KR: The book trailer! With any luck it cured the kids of wanting to pursue acting careers! We did lots of takes and by the end of the day, boy, they were done! Kidding aside, the kids were game and my writer/actor husband, who is my best sounding board for anything I write, takes on any artistic endeavour with crazy, full-out commitment. I said to him, “book trailer, oy, what do you think?” A week later he had a polished script, which he directed, a friend of ours shot, and another very funny actor friend guested.

I love the solitary nature of writing, but ultimately it involves collaboration, as does any artistic endeavour. A book needs an editor, a film needs a crew, a play needs actors and a director. If you’re lucky enough to work with people you love and trust… I mean what else is there?

Bloom: You mentioned in an interview (with Megan Mullally) that you have a Great Books list – all the books you’d like to read.  How do you decide what to add to this list? What are the top three books? And how many have you read?

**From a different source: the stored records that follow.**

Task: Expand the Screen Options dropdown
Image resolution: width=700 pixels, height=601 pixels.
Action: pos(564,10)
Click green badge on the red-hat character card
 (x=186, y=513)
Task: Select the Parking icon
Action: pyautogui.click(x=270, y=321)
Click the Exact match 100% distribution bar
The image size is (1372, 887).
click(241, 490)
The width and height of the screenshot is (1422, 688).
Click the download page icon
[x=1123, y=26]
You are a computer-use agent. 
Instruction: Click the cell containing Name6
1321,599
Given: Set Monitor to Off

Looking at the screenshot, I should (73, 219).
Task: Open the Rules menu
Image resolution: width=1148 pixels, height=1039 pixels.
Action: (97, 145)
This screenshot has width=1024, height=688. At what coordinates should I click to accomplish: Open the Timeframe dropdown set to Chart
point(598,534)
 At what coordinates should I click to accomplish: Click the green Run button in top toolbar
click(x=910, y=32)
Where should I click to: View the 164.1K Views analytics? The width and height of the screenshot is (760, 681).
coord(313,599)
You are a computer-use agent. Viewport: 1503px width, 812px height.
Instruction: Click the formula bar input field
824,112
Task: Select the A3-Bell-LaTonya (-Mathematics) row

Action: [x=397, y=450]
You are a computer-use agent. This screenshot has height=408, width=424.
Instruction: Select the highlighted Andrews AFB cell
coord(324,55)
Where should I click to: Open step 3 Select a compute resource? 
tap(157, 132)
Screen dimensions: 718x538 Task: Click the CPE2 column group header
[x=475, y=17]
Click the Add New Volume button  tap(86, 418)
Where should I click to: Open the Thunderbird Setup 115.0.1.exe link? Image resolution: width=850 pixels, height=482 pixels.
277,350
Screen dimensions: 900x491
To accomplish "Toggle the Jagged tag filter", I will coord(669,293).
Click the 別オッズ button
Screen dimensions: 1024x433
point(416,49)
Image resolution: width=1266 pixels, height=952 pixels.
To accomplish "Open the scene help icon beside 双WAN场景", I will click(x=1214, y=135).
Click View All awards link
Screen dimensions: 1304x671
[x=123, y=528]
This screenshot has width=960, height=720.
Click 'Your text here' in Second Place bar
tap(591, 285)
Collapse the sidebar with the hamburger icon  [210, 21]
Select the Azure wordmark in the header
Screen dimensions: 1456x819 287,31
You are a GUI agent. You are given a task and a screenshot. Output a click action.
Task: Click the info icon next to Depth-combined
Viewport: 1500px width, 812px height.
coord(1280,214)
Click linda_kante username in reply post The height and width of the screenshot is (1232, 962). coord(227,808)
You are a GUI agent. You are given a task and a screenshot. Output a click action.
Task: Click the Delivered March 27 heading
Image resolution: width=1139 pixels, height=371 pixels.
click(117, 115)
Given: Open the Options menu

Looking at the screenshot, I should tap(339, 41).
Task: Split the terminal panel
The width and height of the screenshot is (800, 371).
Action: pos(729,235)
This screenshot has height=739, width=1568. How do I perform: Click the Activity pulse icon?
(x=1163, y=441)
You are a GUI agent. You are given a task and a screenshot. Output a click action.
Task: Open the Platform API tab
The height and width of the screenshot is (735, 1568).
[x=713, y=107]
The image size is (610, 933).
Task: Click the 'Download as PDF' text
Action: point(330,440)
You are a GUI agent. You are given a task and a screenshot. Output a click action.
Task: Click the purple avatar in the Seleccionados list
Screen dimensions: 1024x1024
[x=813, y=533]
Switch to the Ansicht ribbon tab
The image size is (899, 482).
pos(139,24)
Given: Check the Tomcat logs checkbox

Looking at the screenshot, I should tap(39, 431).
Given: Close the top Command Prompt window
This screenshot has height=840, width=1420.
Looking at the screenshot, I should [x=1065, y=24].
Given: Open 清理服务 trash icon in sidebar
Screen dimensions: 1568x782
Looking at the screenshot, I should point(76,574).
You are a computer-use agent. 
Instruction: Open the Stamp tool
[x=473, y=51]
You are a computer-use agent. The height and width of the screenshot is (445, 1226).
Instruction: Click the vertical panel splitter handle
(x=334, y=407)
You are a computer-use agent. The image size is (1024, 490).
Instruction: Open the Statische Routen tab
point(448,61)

Every time I take out that sad, yellowed, ancient list I get distracted by some other book that mysteriously ends up on my dresser.  The old list remains constant because it is actually a page I tore out of Esquire magazine when I was a teenager! My “fluid list” is the one that I add books to, usually recommendations from friends, books that I’ve come across in reviews or the seminal books of recently deceased authors.

It’s embarrassing, but I never read I Know Why the Caged Bird Sings, so that knocked Murakami’s 1Q84 off the top spot. In the last couple years I’ve been blown away by the likes of Bel Canto and Unbroken, fascinated by The Poisoner’s Handbook and Stieg Larsson’s plot twists, and I’ve satisfied my inner ham by reading aloud all the Harry Potter books to my daughter.  I’m in the market for another ten-year-old who’ll allow me to re-live that particular experience.